Source document:
KANSAS CITY, Mo. – Mariano Rivera sat on a chair in the corner of the visitor’s clubhouse at Kauffman Stadium, his right knee tightly wrapped Friday night and crutches resting against a nearby locker.

In one declarative statement, the Yankees’ closer put to rest any notion that he’d shuffle off into retirement after a devastating injury sustained the previous night in batting practice.

“I’m coming back. Write it down in big letters. I’m not going out like this,” Rivera said.

The 12-time All-Star vowed he will return to the mound by 2013, despite hinting in spring training that this season may be his last. He said he reflected on the injury at his hotel room in the wee hours of Friday morning before making his decision.

“I love to play the game. To me, I don’t think going out like this is the right way,” Rivera said. “I don’t want to retire because I got hurt in the way that it happened. I don’t think like that. With the strength of the Lord, I just have to continue.”

Rivera hurt his knee when his foot caught on the turf near the outfield wall before the series opener against Kansas City. An MRI taken during the game revealed the extent of the injury, and Rivera dabbed tears from his eyes when he spoke in the clubhouse Thursday night.

He wasn’t sure at the time whether he would return.

He was certain of it less than 24 hours later.

“Miracles happen,” Rivera said with a smile. “I’m a positive man. The only thing is that I feel sorry I let down my teammates. Besides that I’m OK.”

Rivera spoke with New York Mets medical director Dr. David Altchek, who performed surgery on his shoulder following the 2008 season and was told that he should be ready to work out again in about five months. Rivera hopes that allows him to pitch by the start of spring training.

“You know, I just kind of had a feeling in talking to him last night that it wasn’t the way he wants to go out,” Manager Joe Girardi said. “He still has to get through this rehab and we’ll see where he’s at, but Mo wants to do things on his own terms, and determine when he’s done, and I don’t think he wanted to be done because of an injury.”

Rivera remained with the team Friday night in Kansas City. He plans to return to New York this weekend before consulting with Yankees team physician Dr. Christopher Ahmad.

Apply what you read:
A. Copy the passage of the Mariano Rivera article between "Rivera hurt his" and "he would return.", inclusive, word for word.
B. In the Mariano Rivera article, how did Rivera injure his knee?
C. Write the next part of the article about Mariano Rivera's knee injury, picking up after its final sentence.

Records:

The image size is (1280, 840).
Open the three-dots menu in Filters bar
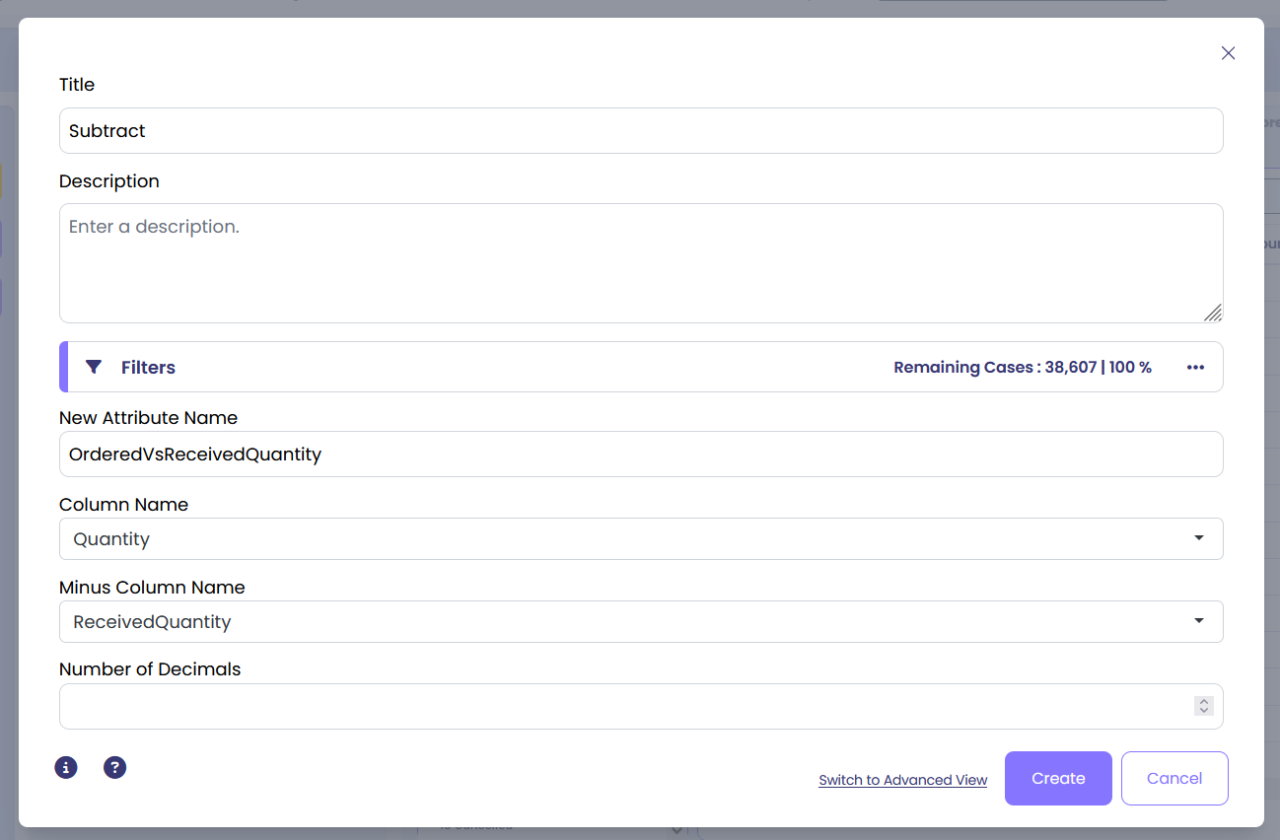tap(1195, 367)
==
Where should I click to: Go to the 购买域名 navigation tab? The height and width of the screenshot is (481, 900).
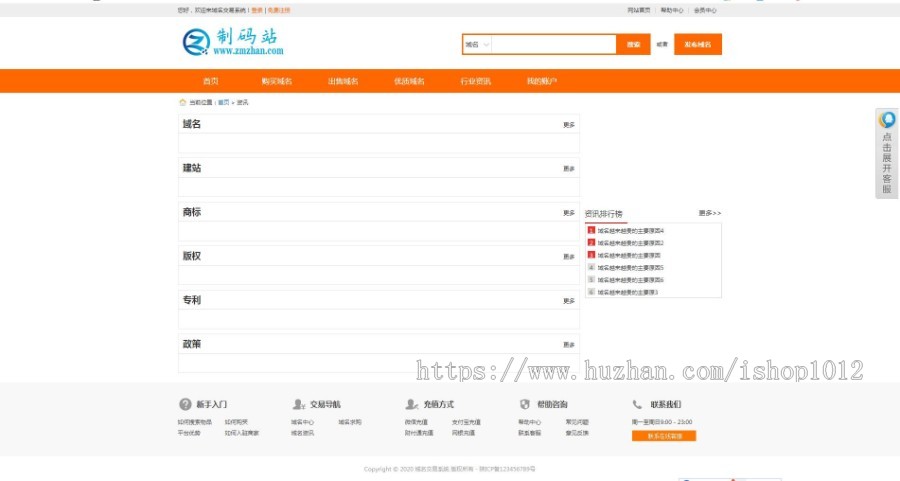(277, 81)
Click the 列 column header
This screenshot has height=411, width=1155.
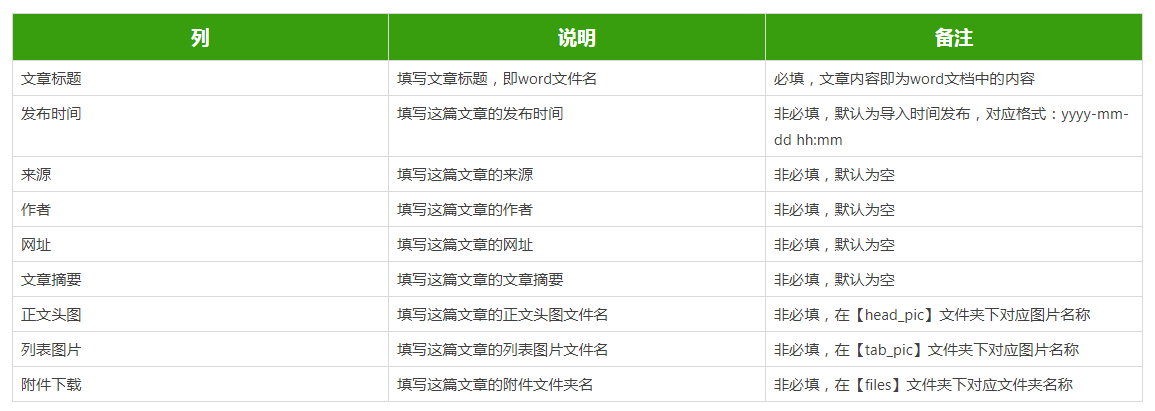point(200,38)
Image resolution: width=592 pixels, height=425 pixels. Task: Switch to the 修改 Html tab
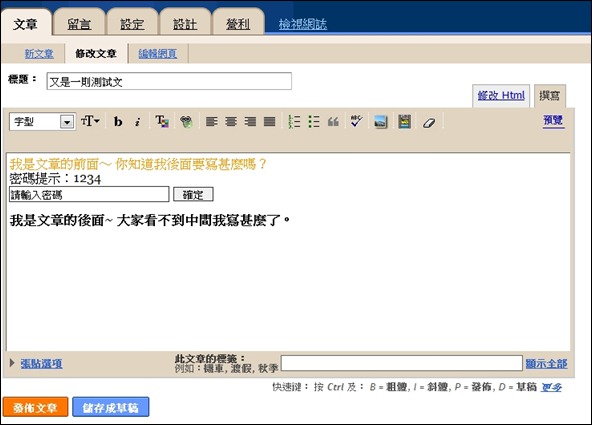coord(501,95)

Responses:
A.
Rivera hurt his knee when his foot caught on the turf near the outfield wall before the series opener against Kansas City. An MRI taken during the game revealed the extent of the injury, and Rivera dabbed tears from his eyes when he spoke in the clubhouse Thursday night.

He wasn’t sure at the time whether he would return.

B. His foot caught on the turf near the outfield wall during batting practice before the series opener against Kansas City.

C.
Rivera said he was touched by the outpouring of support he received after the injury. There was even a bouquet of flowers in the empty locker that adjoined his in the clubhouse.

“He’s special,” Red Sox Manager Bobby Valentine said in Boston. “Hopefully he’ll come back, even though he’s with the bad guys.”

Royals Manager Ned Yost called Rivera “one of a kind,” while Philadelphia closer Jonathan Papelbon referred to him as the “godfather” of their role.

“It’s just kind of tough to put into words,” Papelbon said. “It’s just tough to see your leader, your idol — it’s hard to even comprehend it or talk about it.”

Rivera had lunch with Alex Rodriguez on Friday and spoke with Derek Jeter in front of the captain’s locker when they arrived at the ballpark. He planned to address the rest of the team before Friday night’s game against the Royals.

“We need him around and we need his presence and his leadership,” A-Rod said. “He promised me that he’s going to be around as much as possible and I’m going to hold him up to that.”

Jeter simply shrugged when he was asked about Rivera making a comeback, pointing out that he knew all along that his close friend of some 20 years would never be forced into retirement.

“Regardless of when he decides to retire or slow down, I think we’re going to remember him for everything that he’s done,” Jeter said. “People aren’t going to remember him for this. It’s an unfortunate incident. Whenever he decides to do it, it’s going to be the same story.”